▶ _Task statement_: In the post about the Herbfarm 100-Mile Dinner, what was the first wine of the evening?

▶ _Text shown_:
★ ★ ★
Saturday, August 18, 2012

The Herbfarm 100-Mile Dinner ~ The Day After

What an amazing memory to have.  I have had the grand opportunity to dine at The Herbfarm several times and each time has exceeded the last.  The moments and dishes paired with delightful wines makes for an evening that lingers for days.  The car service picked me up at 5pm and we were off to gather Sandy and Allen at their hotel.  By 6pm we were arriving at the restaurant and the anticipation was mounting. 

Oh sure, there was the small item of Allen slamming the door on my hand, but no harm done as the Lincoln had extra cushion on the door frame and Allen had the door opening as fast as it closed.  A bit of tingling but no damage.  We entered and were greeted by Angela who amazingly knew my name until I realized that we were the only party of three that evening and thus, she was so busted, but still it was a warm welcome and Ubon invited us to try a refreshing anise infused sparking punch.  That is the thing about The Herbfarm, you get to try things that you would never think of trying.  Soon, we were off to explore the wine cellar.
My goodness, I do believe Sandy and Allen are quite happy about being in the wine cellar.  It was a space that they spent a while exploring.  Sandy wanted a picture of the two of us and of course where better than in front of the rest rooms.  Who knew I had picked the perfect shirt for the evening as on the wall to my right was a display of Julia Child's Hawaiian shirt - Happy 100th Julia!
After a tour of the gardens, it was soon time for the 51 diners to be seated and I had to pause and wonder if we had enough glassware to get though the evening.  In reality, no, more appeared as the evening progressed.  Oh and notice the pheasant behind Allen?  Keep it in mind as it played a feature roll in the evening's fun.
Bruce arrived at the table carrying a basket with fresh herbs and we got to pick one that would soon be paired with the first wine of the evening, a 2009 KARMA VINEYARDS Pink Méthode Champenoise out of Lake Chelan.  Sandy and I opted for lemon vebena while Allen opted for an herb that had an amazing pineapple overtone to it.  And so we were ready for the first course.
★ ★ ★
▶ _Entries shown_:
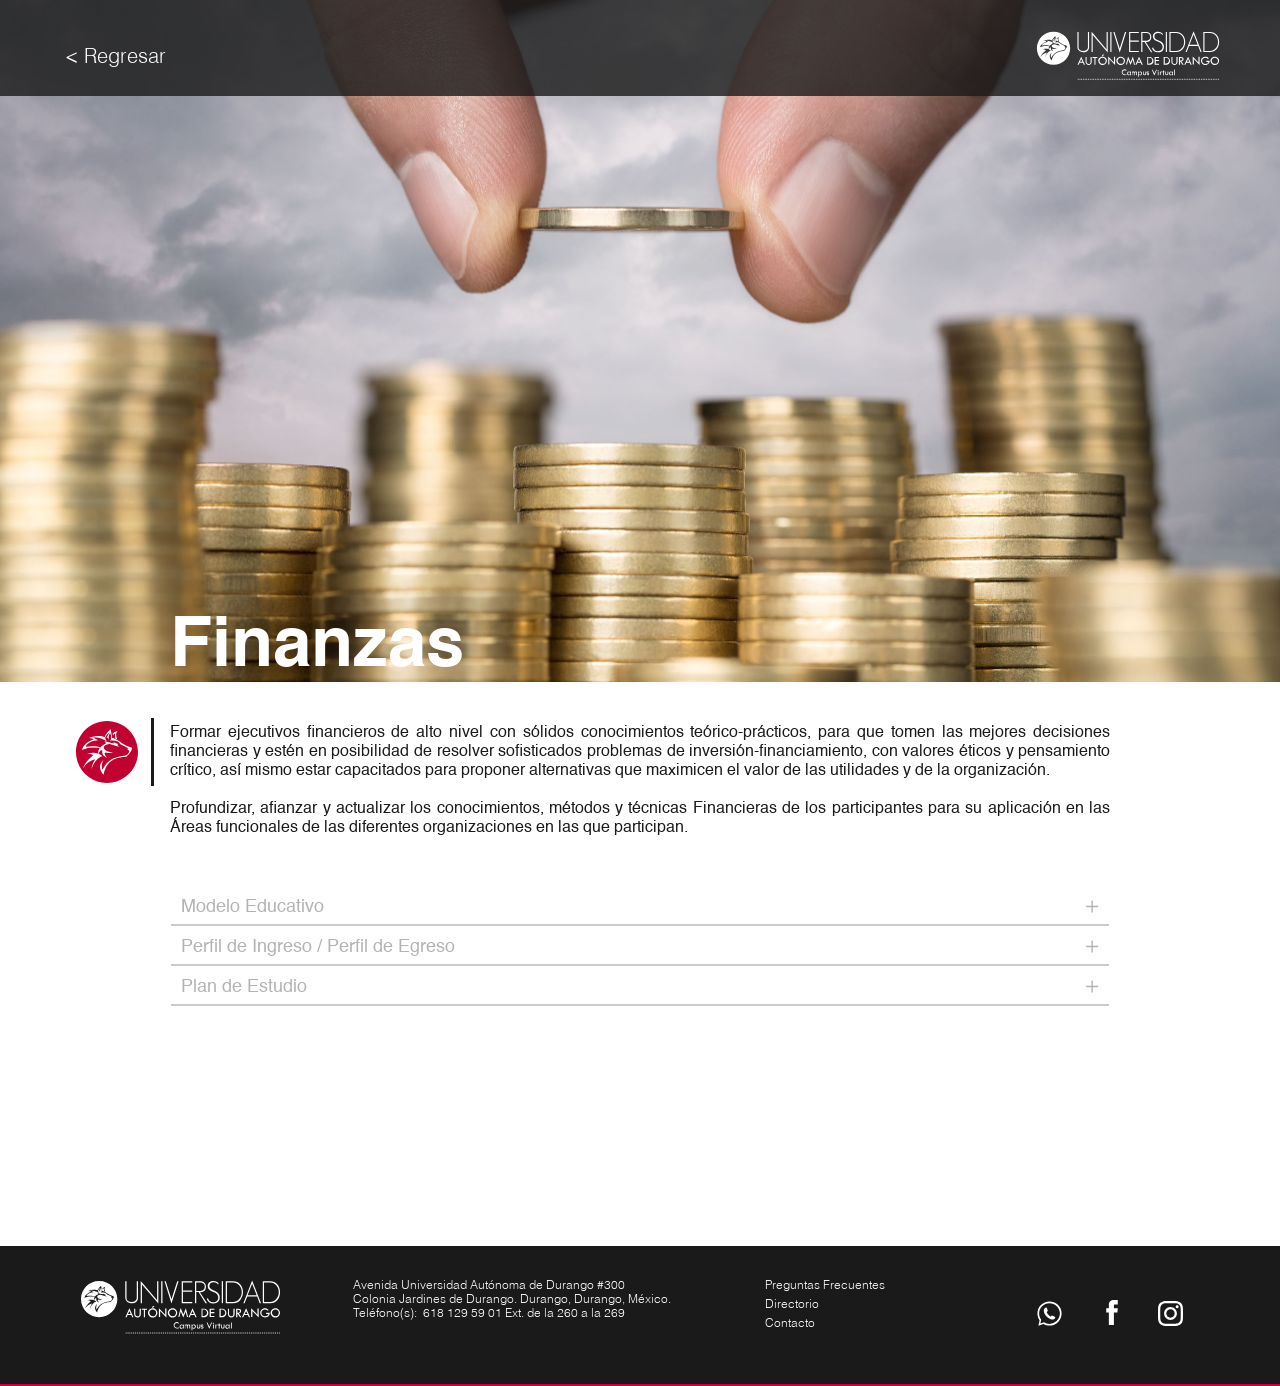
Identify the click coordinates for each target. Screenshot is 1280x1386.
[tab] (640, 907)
★ ★ ★
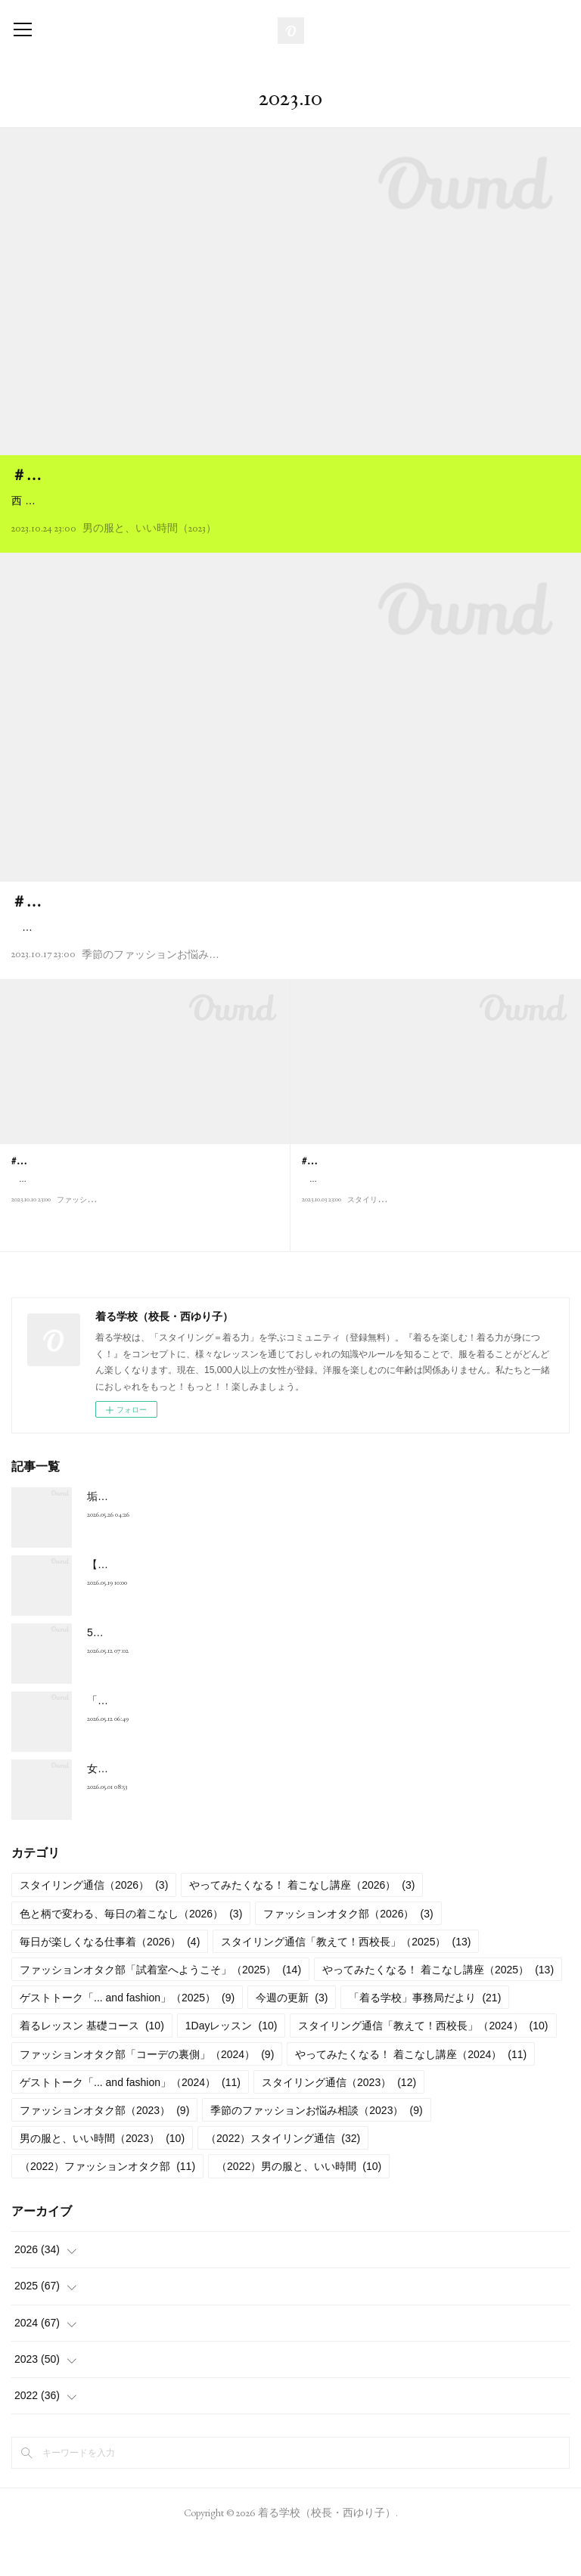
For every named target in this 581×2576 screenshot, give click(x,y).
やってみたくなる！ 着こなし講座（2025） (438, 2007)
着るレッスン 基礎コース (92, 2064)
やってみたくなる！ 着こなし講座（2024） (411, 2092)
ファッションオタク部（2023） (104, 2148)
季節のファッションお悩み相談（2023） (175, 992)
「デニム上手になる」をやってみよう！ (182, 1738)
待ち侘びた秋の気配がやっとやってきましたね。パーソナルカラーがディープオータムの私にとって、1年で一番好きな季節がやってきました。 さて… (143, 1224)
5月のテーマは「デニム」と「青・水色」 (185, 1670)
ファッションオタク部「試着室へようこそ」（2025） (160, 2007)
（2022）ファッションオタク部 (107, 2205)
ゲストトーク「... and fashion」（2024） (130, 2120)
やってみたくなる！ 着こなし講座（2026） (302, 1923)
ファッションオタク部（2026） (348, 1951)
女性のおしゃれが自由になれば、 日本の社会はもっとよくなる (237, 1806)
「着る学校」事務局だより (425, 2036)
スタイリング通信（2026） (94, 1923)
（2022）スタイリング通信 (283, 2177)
★ ★ ★
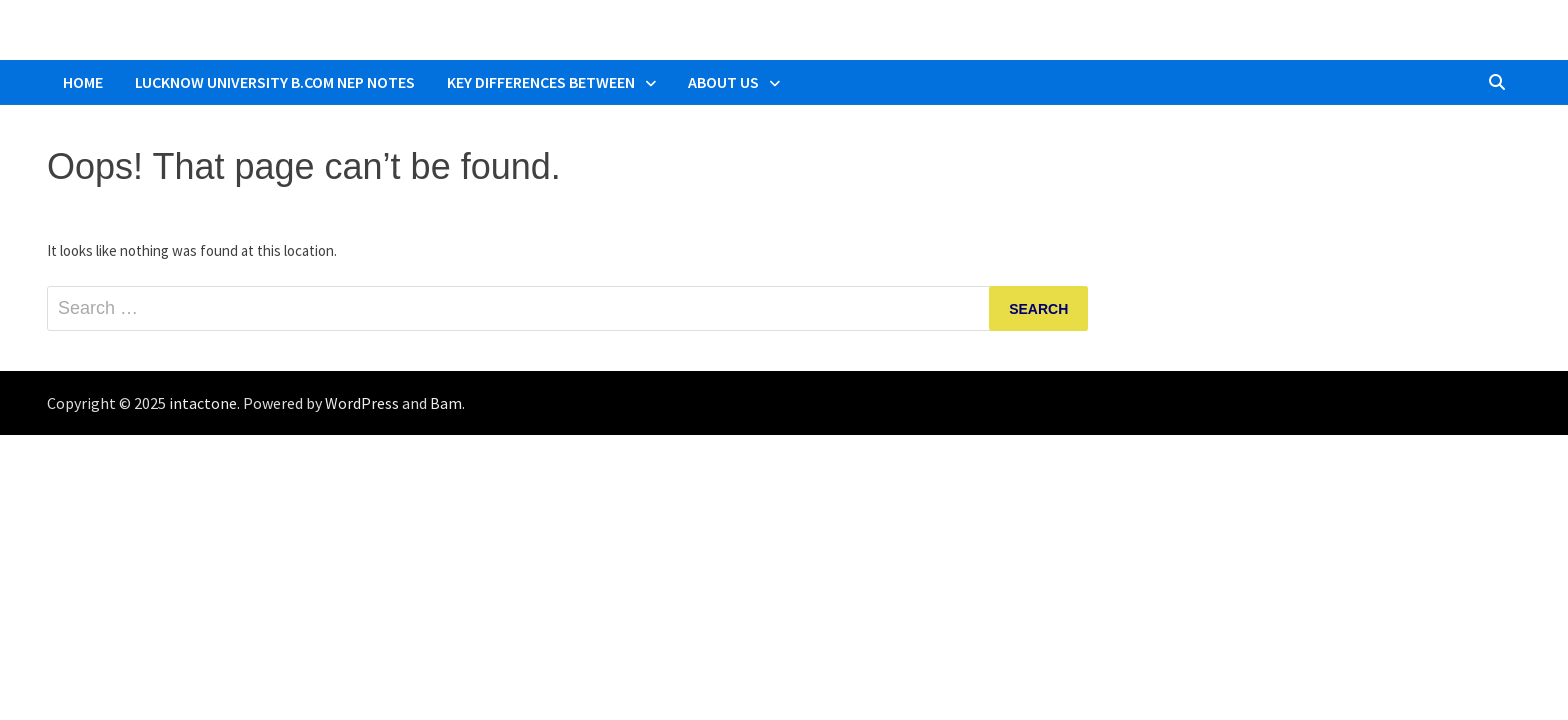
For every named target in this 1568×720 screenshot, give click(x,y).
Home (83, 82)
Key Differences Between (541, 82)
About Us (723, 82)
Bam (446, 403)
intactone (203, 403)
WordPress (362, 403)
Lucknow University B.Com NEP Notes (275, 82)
★ ★ ★
▶ _Solution_: A 2009 KARMA VINEYARDS Pink Méthode Champenoise from Lake Chelan.